**Material for the task:**
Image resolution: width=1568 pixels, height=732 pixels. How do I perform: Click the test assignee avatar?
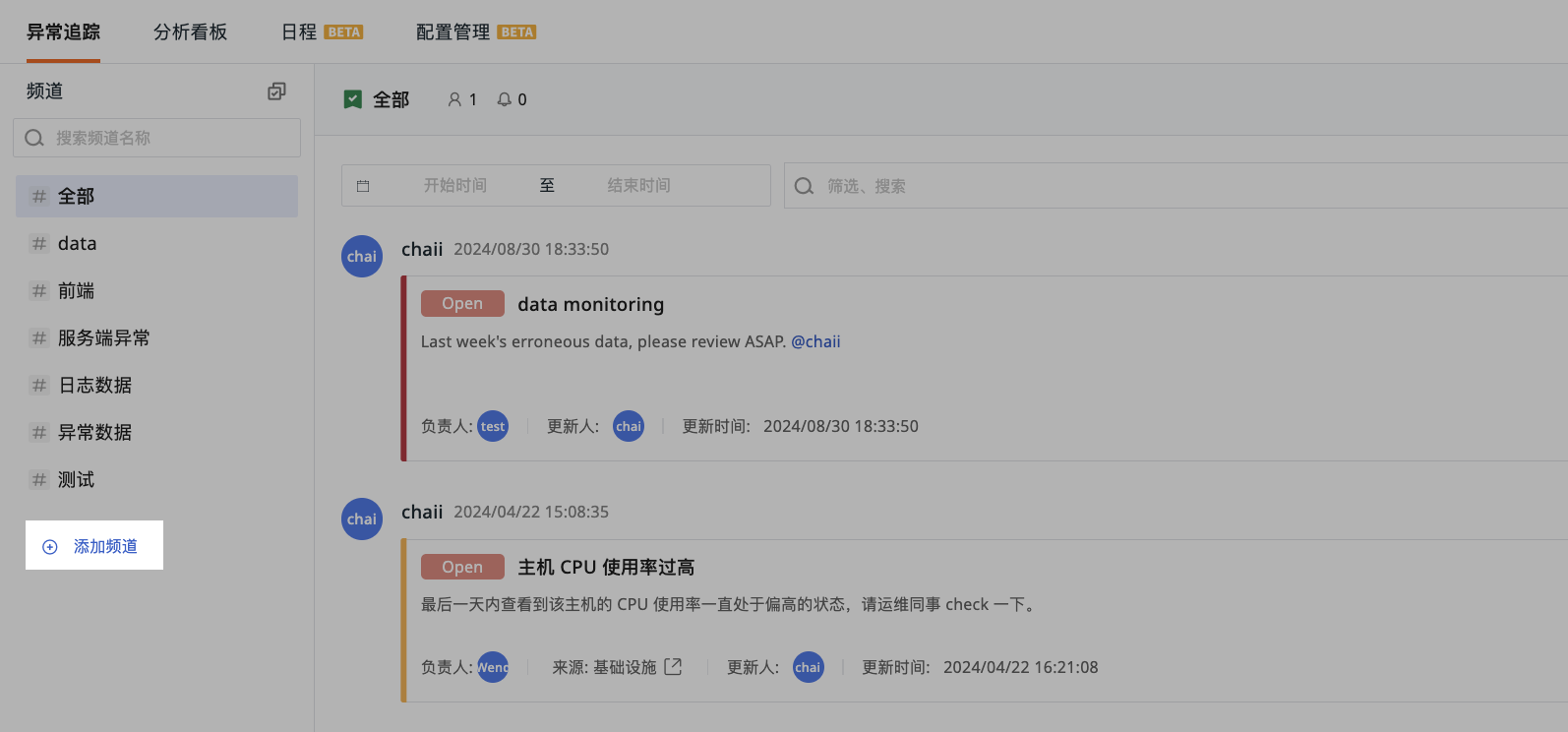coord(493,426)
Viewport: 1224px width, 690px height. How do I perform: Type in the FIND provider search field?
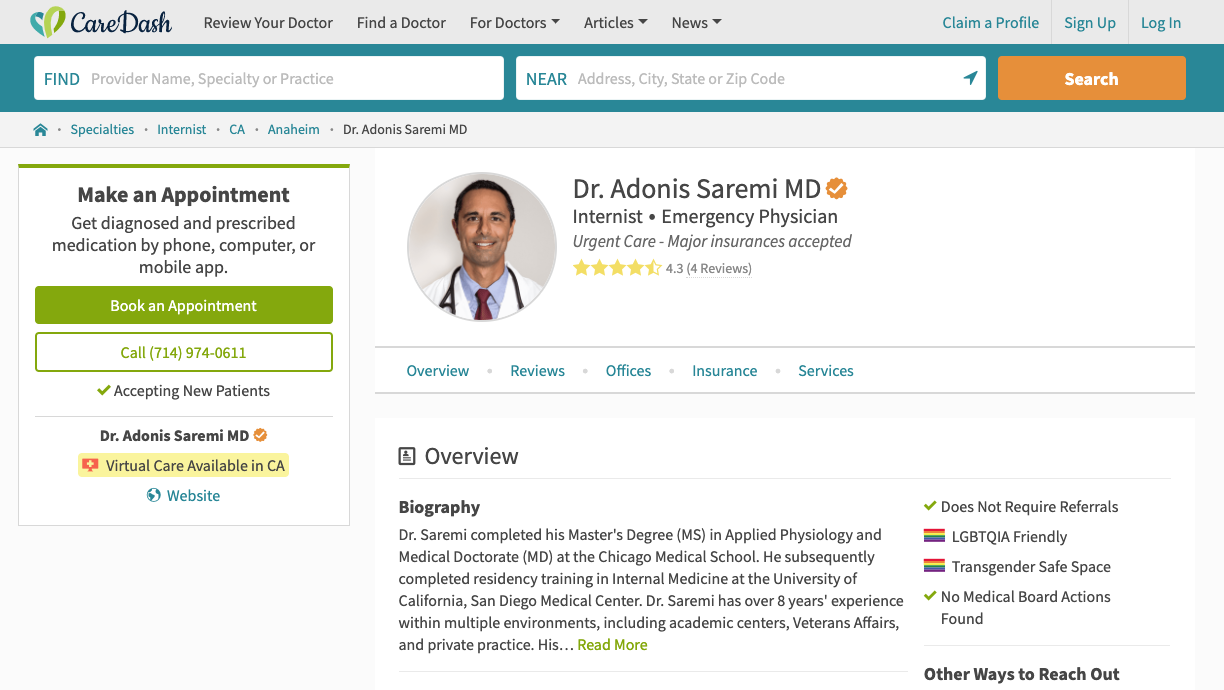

* * *

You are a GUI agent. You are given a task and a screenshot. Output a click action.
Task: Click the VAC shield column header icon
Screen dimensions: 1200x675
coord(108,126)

==

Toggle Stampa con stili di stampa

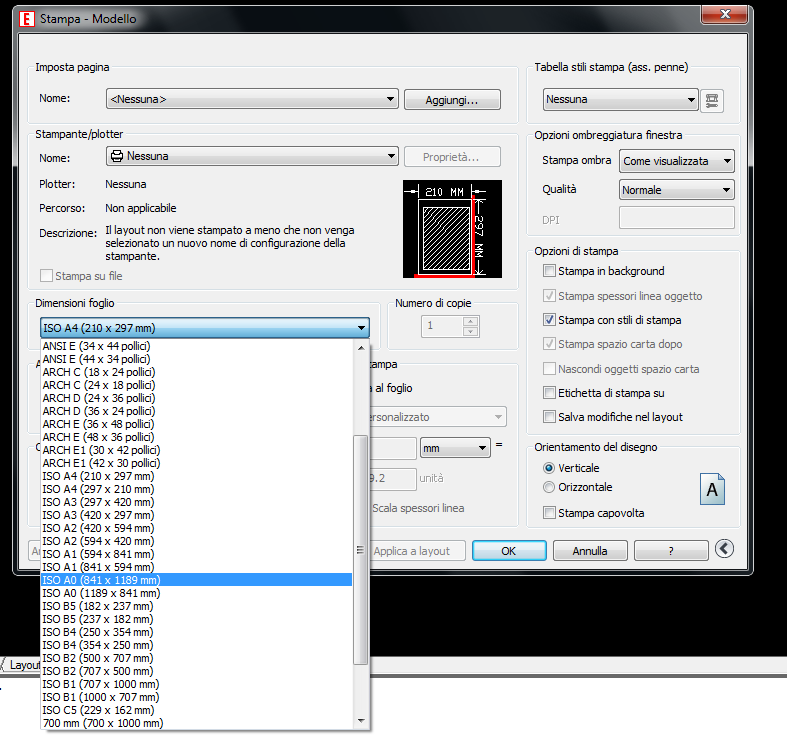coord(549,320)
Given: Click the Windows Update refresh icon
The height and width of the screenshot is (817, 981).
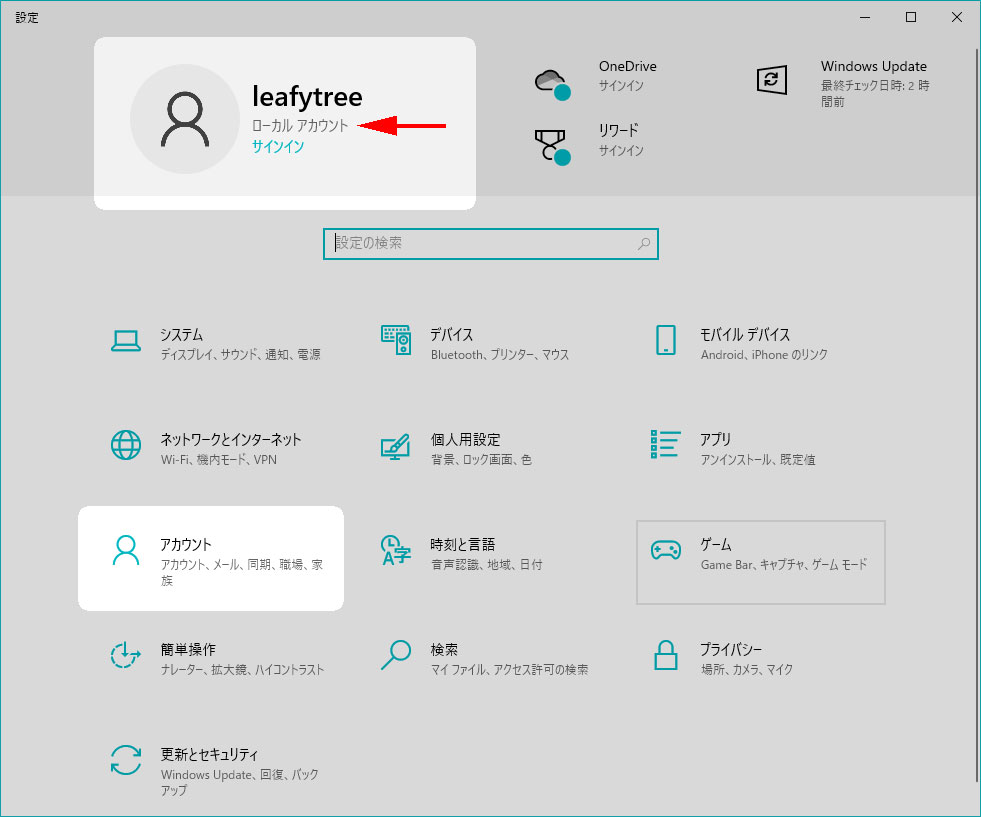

**Assigned task:** Search the entries above for "icon". Show every line that has it.

**Answer to the exercise:**
Task: Click the VAC shield column header icon
Given: Click the Windows Update refresh icon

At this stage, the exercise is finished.